EXERCISE OBJECTIVE ▸ Return only the lines from the one that contains "Task: Click the help question mark button" through the last line of the records below, exactly as they stand. Pictures are not part of the copy.

Data extracted from a collection

=== Section Start ===

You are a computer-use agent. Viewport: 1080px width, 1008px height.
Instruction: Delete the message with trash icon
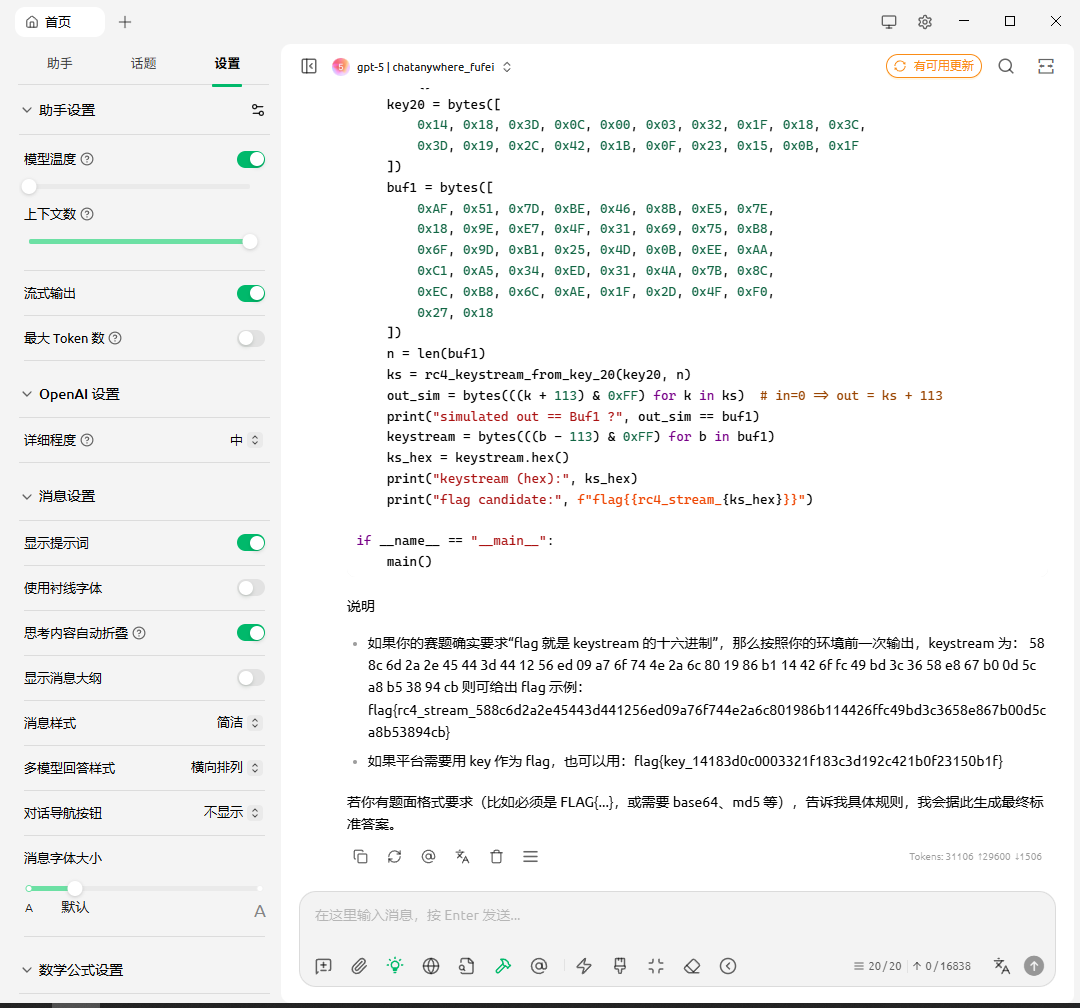(496, 856)
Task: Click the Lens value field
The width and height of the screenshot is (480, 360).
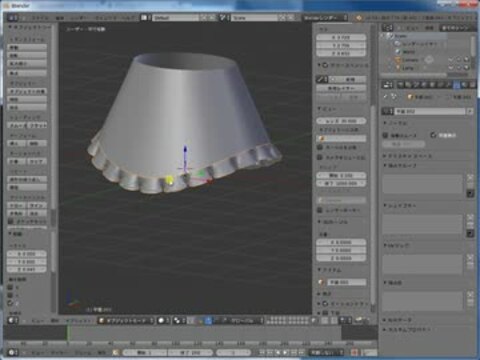Action: (341, 121)
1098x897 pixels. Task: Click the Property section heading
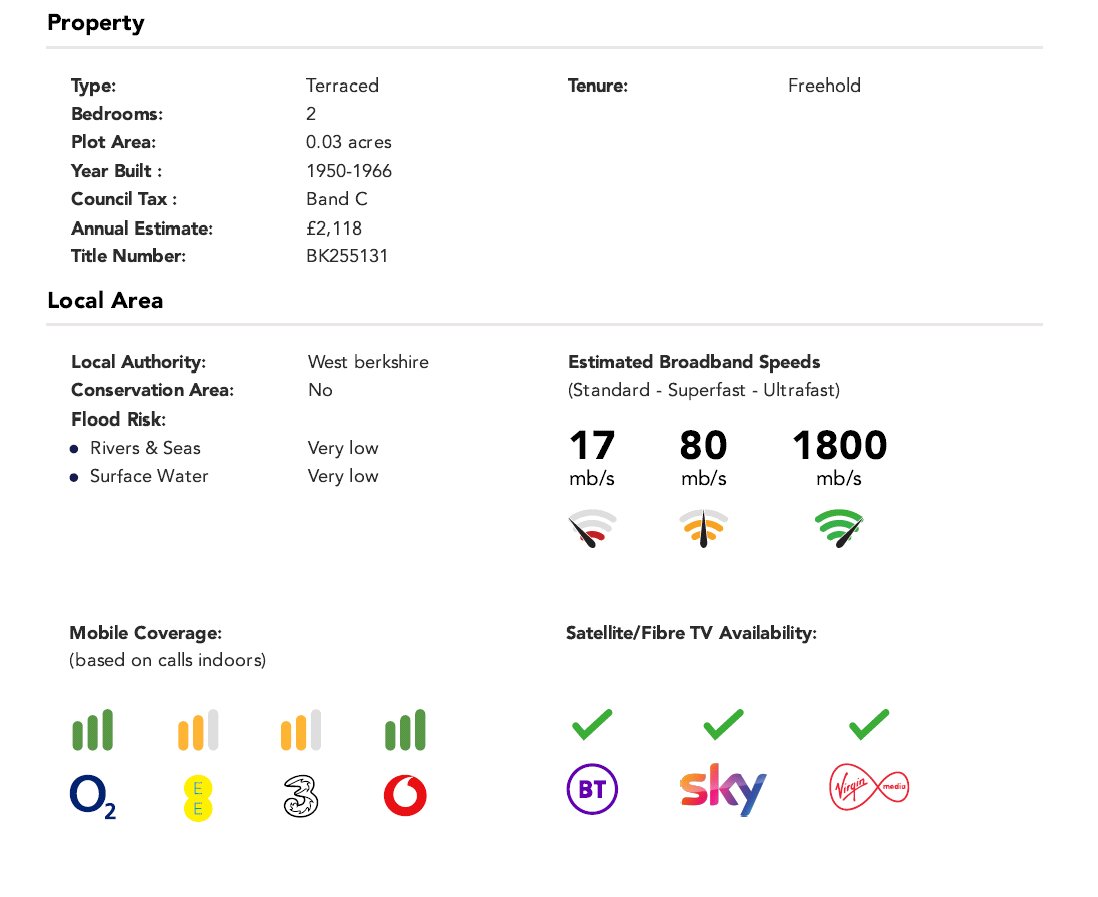pos(96,22)
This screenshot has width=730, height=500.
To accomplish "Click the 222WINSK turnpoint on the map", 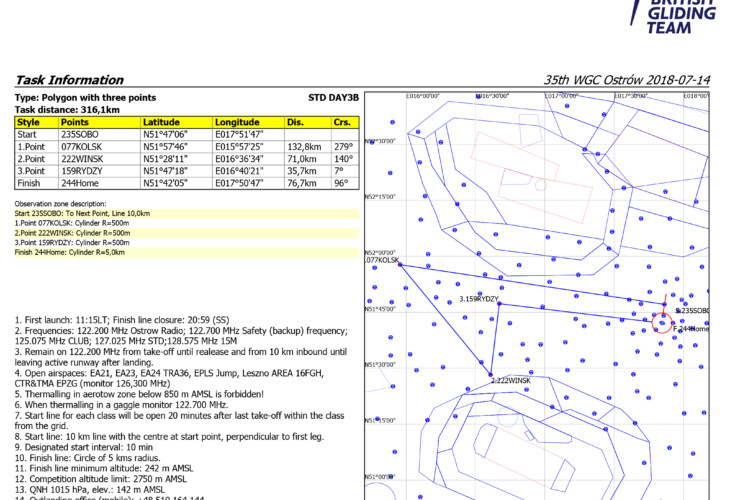I will point(493,375).
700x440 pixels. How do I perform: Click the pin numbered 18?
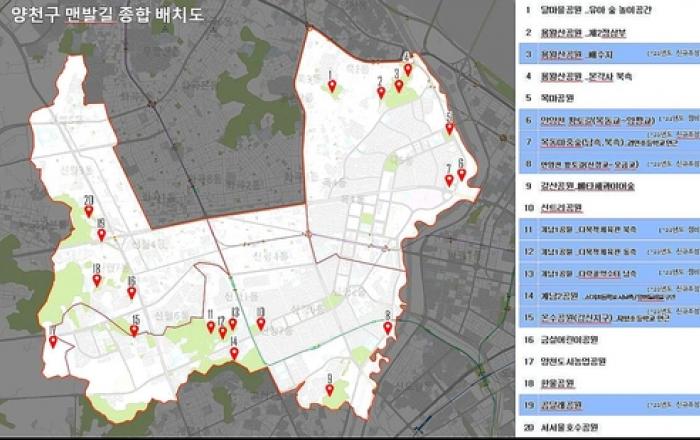(96, 281)
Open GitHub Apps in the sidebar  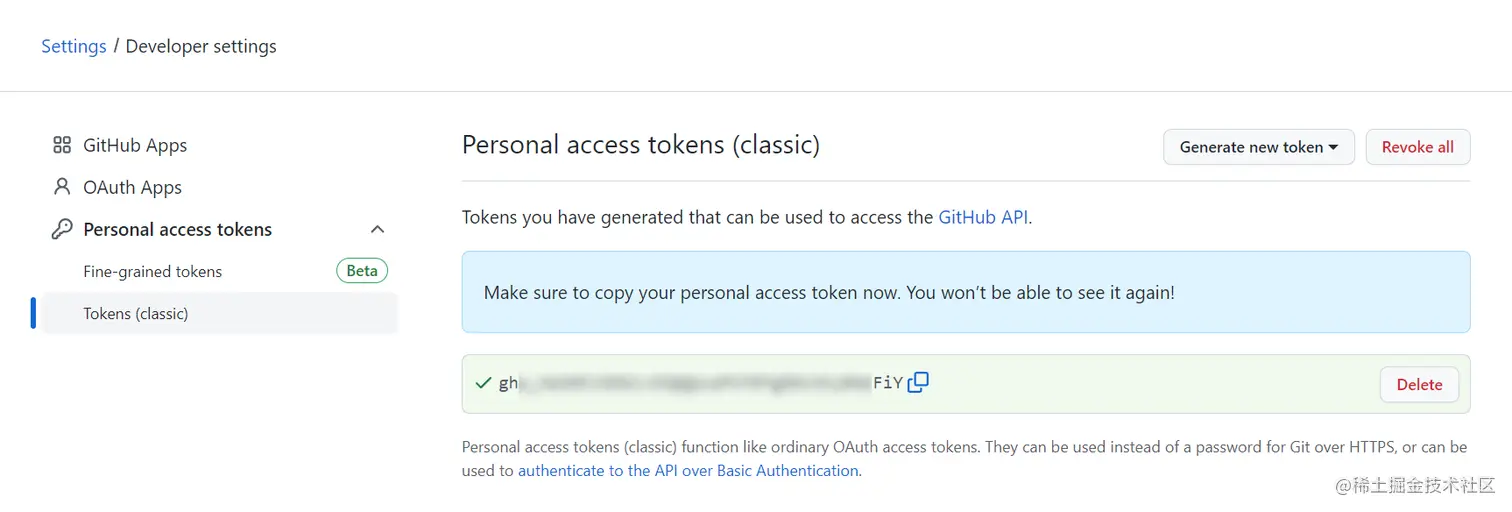click(135, 145)

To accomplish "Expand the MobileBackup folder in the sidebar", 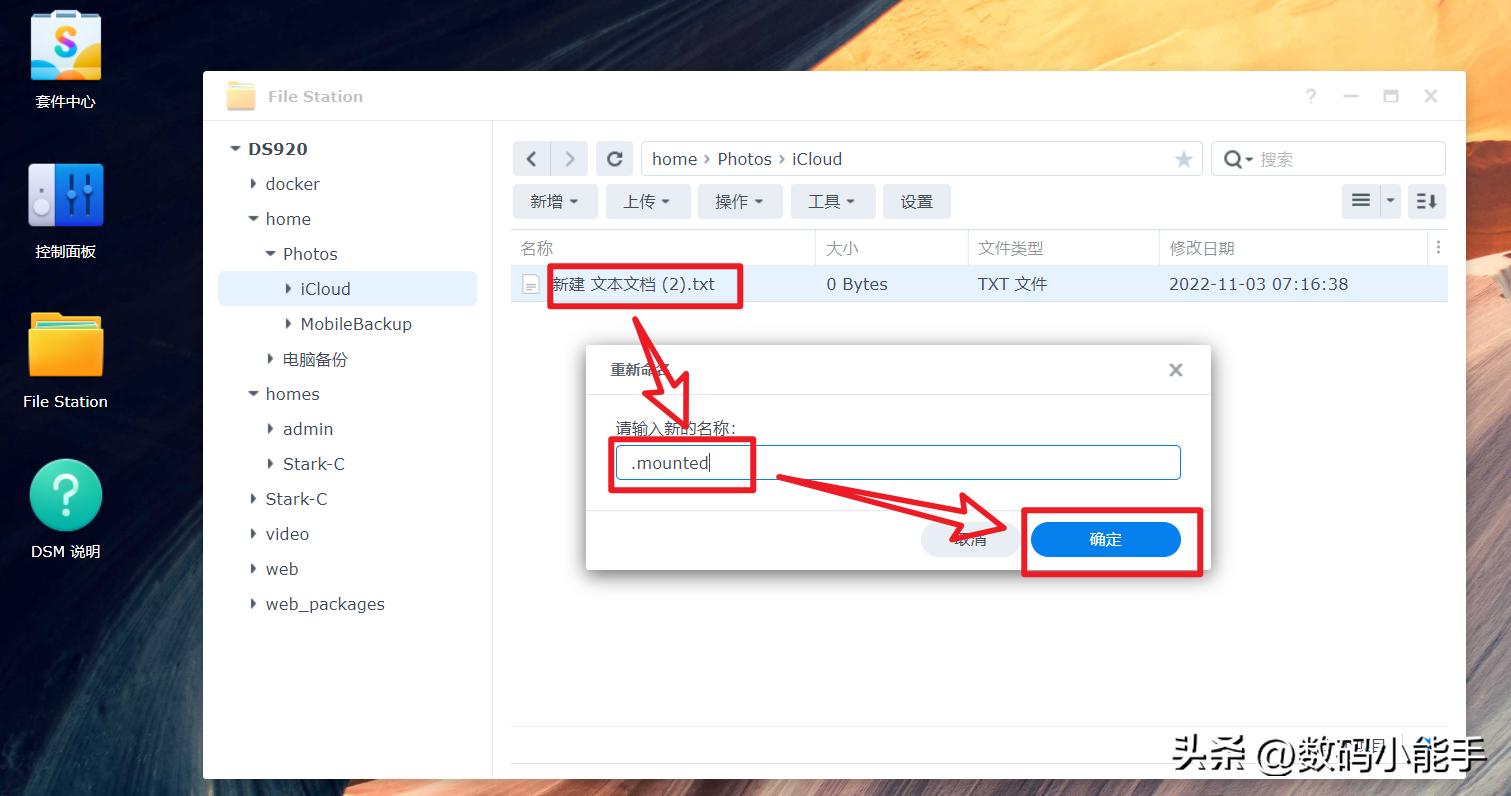I will pyautogui.click(x=288, y=323).
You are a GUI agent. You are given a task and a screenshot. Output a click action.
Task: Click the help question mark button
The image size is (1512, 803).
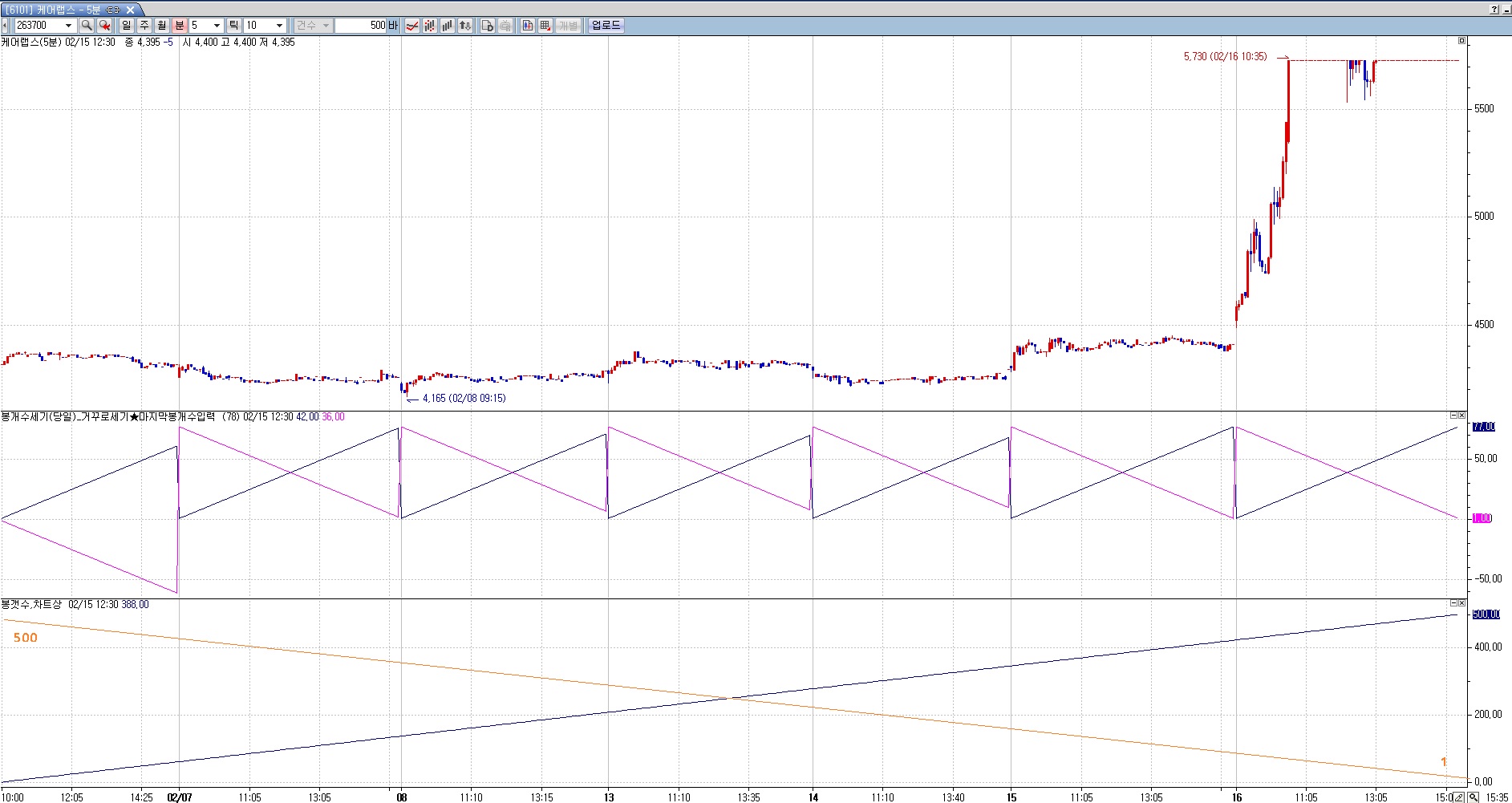coord(1494,10)
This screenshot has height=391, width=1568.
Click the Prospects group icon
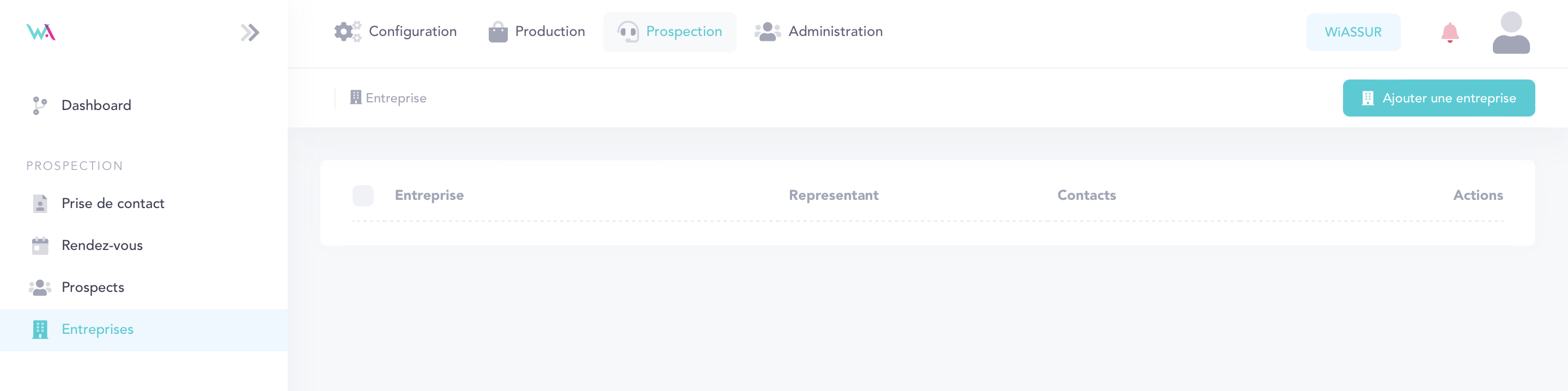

=== Section End ===

ANSWER TO THIS TASK ▸
Task: Click the help question mark button
The image size is (1512, 803).
coord(1494,10)
This screenshot has height=391, width=1568.
Click the Prospects group icon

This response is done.